Ich bin kein Liebhaber von Zahnärzten und meine dort geführte Gesundheitsakte ist mit einem riesigen “A” für Angspatient gezeichnet. Ende letzten Jahres ist mir beim letzten verbleibenden Weisheitszahn (nie Schmerzen gemacht) größeres Teil abgebrochen, ZA meint, da geht er nicht bei, weil Zahn quer liegt, allso OP, und danach könnte man sich über Zahnersatz unterhalten … ich natürlich in Schockstarre gefallen, – gleich am selben Tag bei OP-Zahnarzt Termin gemacht, vor Weihnachten nix mehr möglich, gleich Anfang Januar Termin bekommen, Röntgenbild lag dem Chirugen bereits vor. Vieles wurde besprochen, auch der Zahnersatz, wobei der Chirug gleich meinte, dass ausser WZ wohl 3 weitere Zähne raus müssten.
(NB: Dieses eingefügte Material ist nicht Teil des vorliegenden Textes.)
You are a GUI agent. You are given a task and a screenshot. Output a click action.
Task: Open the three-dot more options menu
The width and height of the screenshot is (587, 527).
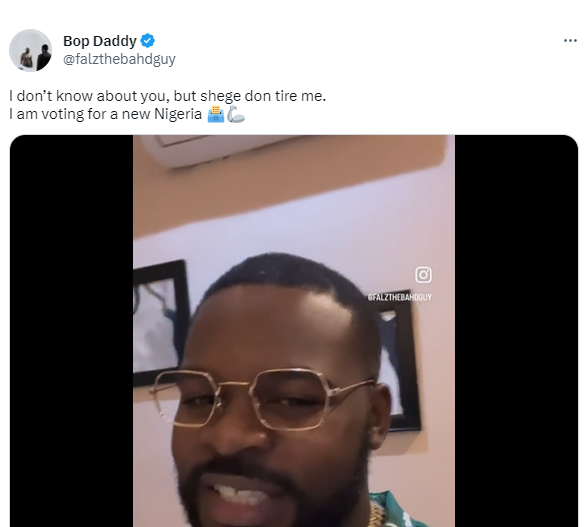coord(570,40)
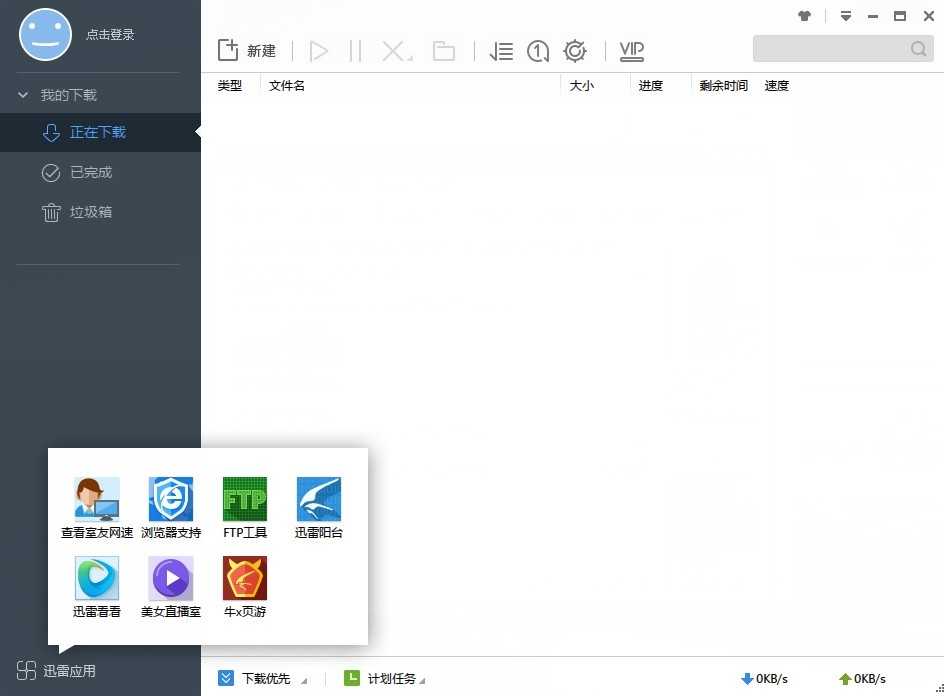
Task: Open the 牛x页游 game icon
Action: point(245,578)
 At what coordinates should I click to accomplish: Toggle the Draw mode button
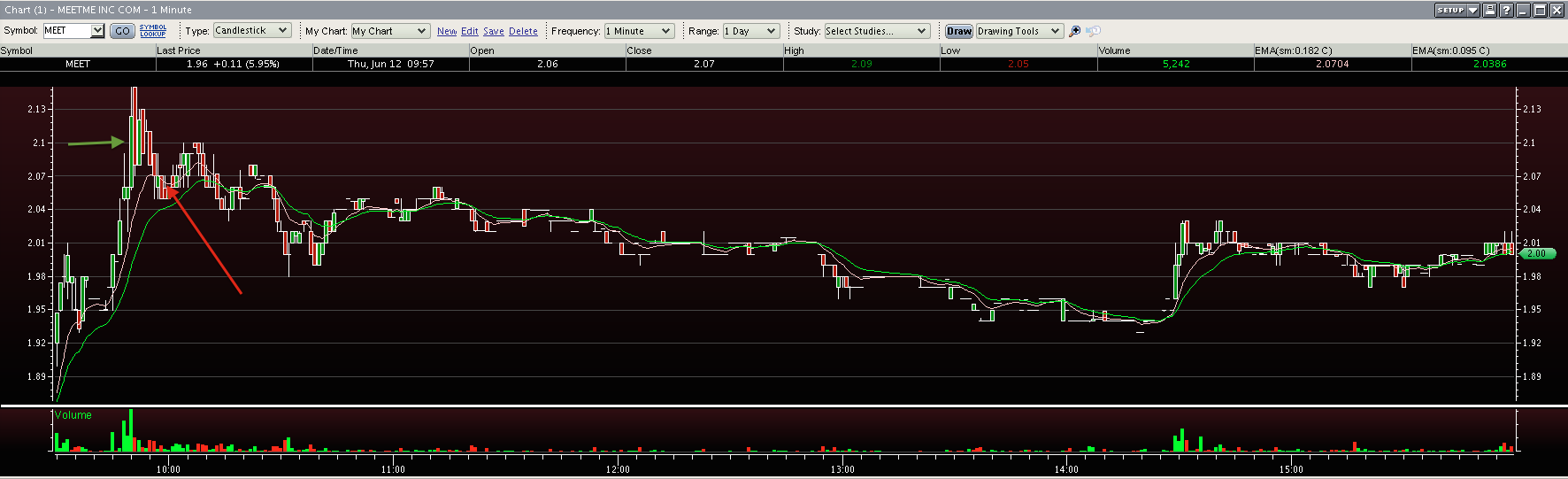coord(958,31)
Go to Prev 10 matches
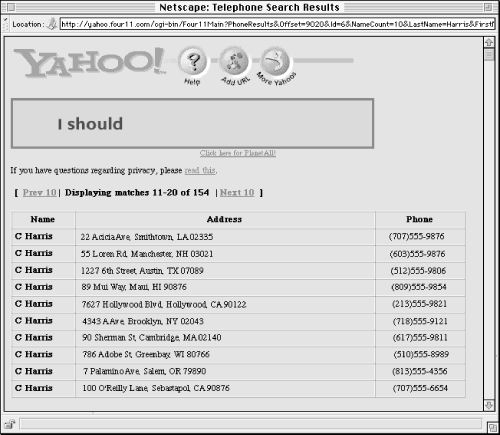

Schock nr. 2! Ich wollte mir aber noch 2Meinung einholen und fand Dank guten Rat von Bekannten, einen anderen Zahnarzt, dem ich mein Leid und Angst ausführlich schildern konnte und der auch zum erstenmal die Diabetes in Spiel brachte … kurz um ein bisher bestes aufklärendes Gespräch, wie weit Diabetes auch auf die Zahne und Zahnfleisch gehen kann. Bei mir Fazit Paradontites. (die 1. unschöne Erfahrung). Der Weisheits- und daneben liegende Zahn sind inzwischen raus, – war super gute und schmerzfreie OP, danach keinerlei Schmerzen, durfte allerdings auch Antibiotika nehmen. Die 2. Erfahrung: ich konnte meine Insulindosies halbieren, – bei 10 Tg. Antbiotika, und nun 15 ohne Medizin noch anhaltend niedrige Insulinmenge, mit steigender festen Nahrungsaufnahme.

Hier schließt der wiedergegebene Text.